Kentucky reviews mine permits, but EPA has an oversight role.
In mountaintop mining, companies blast off the upper reach of a mountain to uncover coal seams, then, typically, put excess rock into nearby valleys. That often buries sections of streams.
Runoff from mined and filled areas can contain contaminants such as sulfates and metals.
EPA officials have said there is growing scientific evidence that such materials draining from surface mines and valley fills in Appalachia hurt water quality and aquatic life.
Among other changes, the federal agency said it would begin using a standard on conductivity — an indicator of the level of potential contaminants in water — in deciding whether to approve surface-mining permits in Central Appalachia.
The EPA began objecting to permits in 2010 that included the same conditions it had let pass earlier, said R. Bruce Scott, commissioner of the state Department for Environmental Protection.
Before April 2010, the EPA had never objected to an individual permit for a discharge from an Eastern Kentucky surface mine; since then it has objected to dozens, Scott said at the EPA hearing.
However, companies have been able to get permission to mine under what is called a general permit, which has a different set of standards and accounts for most surface-mine permits in Eastern Kentucky.
Kentucky has allowed 2,500 new and existing mining projects to go forward under general permits since August 2009, Jim Giattina, an EPA official, said at the public hearing. In that same time the state has issued individual permits for 87 surface mining operations.
The state toughened its standards on individual permits in response to EPA’s feedback, but the federal agency’s requirements have been a moving target, Scott said.
State regulators think the conditions in the 36 permits at issue are adequate to protect the environment, Scott said, but environmentalists argue that’s not true.
The state has joined the coal industry in a federal lawsuit arguing the EPA put its new standards in place improperly.
Kentucky officials requested public hearings on the permits. Environmentalists saw it as a way to let pro-coal interests bully the agency, but Scott said the goal was to move the process along.
The state approved some of the permits at issue in the hearings more than 18 months ago.
Several Kentucky lawmakers were harshly critical of the EPA at Tuesday’s hearing, drawing noisy cheers from the heavily pro-coal crowd at the Frankfort Convention Center.
“We think you’ve forgotten who you work for,” said state Rep. Ben Waide, R-Madisonville.
Elected officials said the EPA’s actions are improper and have imperiled jobs in coal and other industries, as well as the state’s relatively low electricity rates.
Several speakers contended that the EPA targeted Eastern Kentucky and West Virginia for onerous coal regulation because President Barack Obama won’t win the states in this year’s election, while it exempted Appalachian areas in other states the president wants to carry.
Eastern Kentucky and West Virginia are home to most of the mountaintop mining in Central Appalachia.
The EPA said in a statement that its only interest is in protecting water quality.

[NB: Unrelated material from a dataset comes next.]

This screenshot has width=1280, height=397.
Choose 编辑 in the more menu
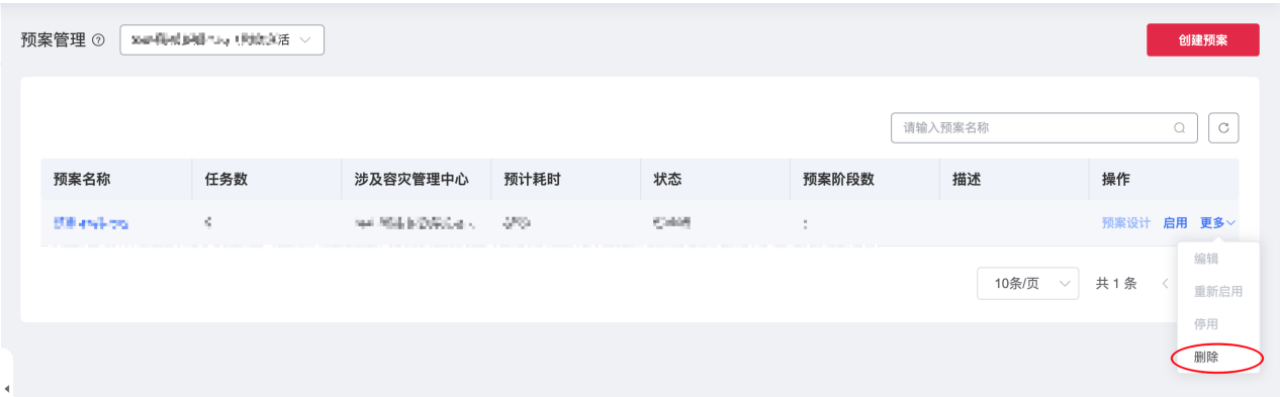(x=1206, y=258)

Speakers representing environmental groups urged the federal agency to stick with its objections, saying the state has failed to police surface mining properly in Eastern Kentucky.

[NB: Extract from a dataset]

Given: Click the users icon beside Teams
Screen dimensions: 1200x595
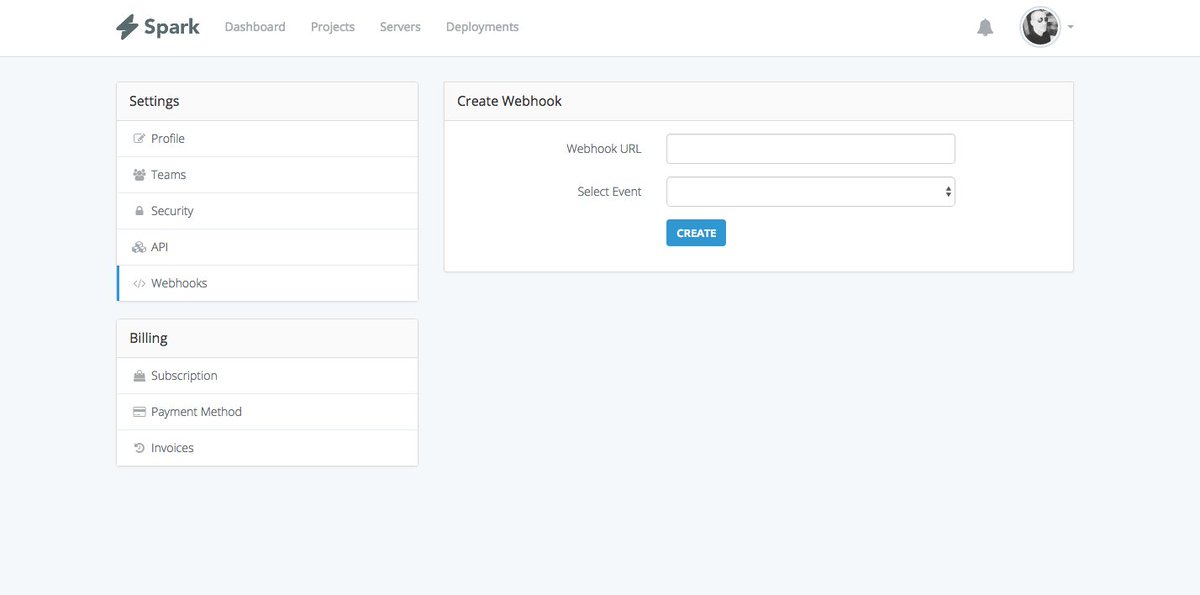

Environmentalists argue the industry is crying wolf about the effect of EPA regulations on coal jobs.
The EPA has scheduled two more hearings in Pikeville on Thursday.
After the hearings, the EPA will reaffirm its objections to the permits, modify the objections or withdraw them, allowing the state to issue the permits.
If the EPA continues its objections and the state does not revise the permits, the authority to issue them will pass to the EPA.
Bill Bissett, president of the Kentucky Coal Association, said the coal industry doesn’t expect EPA officials to back off their objections as a result of the hearings.
“I don’t know what kind of evidence it would take for them to change their minds,” Bissett said.
Environmentalists felt they had to show strong support for the EPA so the agency would not bend to pressure from the state and coal industry.